The present invention may also proceed in an induction-type furnace
or using a fluidized bed-type system with no detectable
interruption between steps 113 and 114. As illustrated by dashed
line 120 in FIG. 2b, a first alternate embodiment of the invention
consists of ramping up nearly continuously from a first holding
temperature Tl to second holding temperature T.sub.2. In practice,
a plot of the actual temperatures at which the article is heated
will more closely resemble that of alternate 2, dotted line 130 in
FIG. 2b, since it is very difficult, if not impossible, to maintain
one or more articles at a precise holding temperature with most
current equipment. The furnace temperature may be kept constant,
but the temperature of its contents will tend to vary from piece to
piece, edge to middle and from second to second. It is often more
appropriate to refer to aging treatments by taking into account, or
integrating, all the precipitation hardening effects which occur
when heating up to and/or down from a particular temperature range.
This effect is disclosed in further detail in U.S. Pat. No.
3,645,804, the disclosure of which is incorporated herein by
reference. Accordingly, another alternative embodiment of the
invention comprises solution heat treating 131 an aluminum alloy
product through a first temperature range, rapidly quenching 132
the product, aging to one or more variable temperatures in second
range 133, followed by further aging at one or more variable
temperatures in a third range 134. The latter alternate embodiment
may also include a purposeful interruption similar to 115 between
ranges 133 and 134 although it is shown otherwise. With the
development of still more efficient, computer programmable
furnaces, it may also be possible to achieve the improved results
of this invention by proceeding at very slow heating rates
(constant or otherwise) from the first step and through the second
step to produce a thermal treatment which resembles a single aging
step, alternate 3, or dotted-dashed line 140 of FIG. 2b.

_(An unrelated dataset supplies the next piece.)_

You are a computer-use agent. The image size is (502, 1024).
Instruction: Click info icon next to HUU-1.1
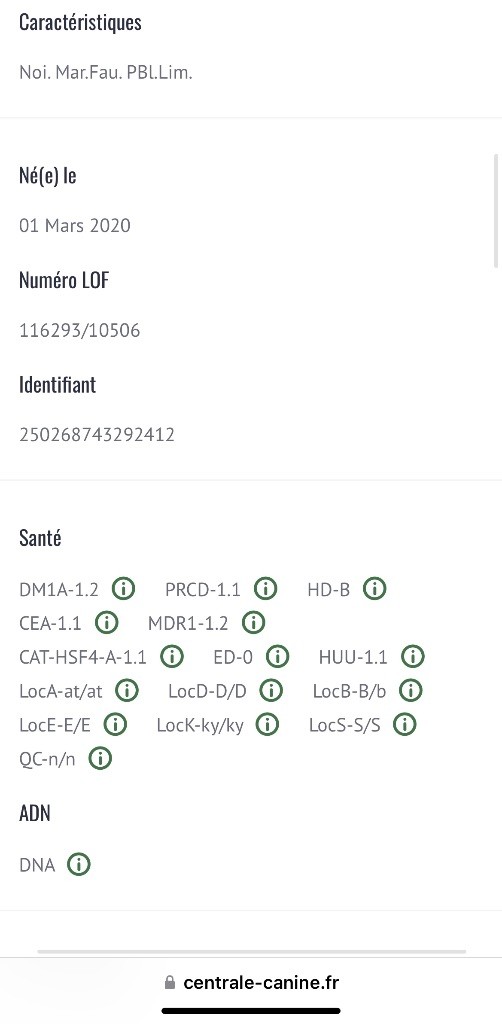click(413, 656)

The invention works especially well to improve both the strength
and fracture toughness of solution heat treated, articles made from
aluminum-lithium alloys or composites which contain the same. Such
improvements should be most appreciated by the aerospace industry
since previously known treatment methods often achieved improved
results for one property at the expense of one or more other
properties. With the practice of this invention, however, still
further improvements to anisotropy, stress corrosion cracking (SCC)
resistance and fatigue cracking resistance may also occur.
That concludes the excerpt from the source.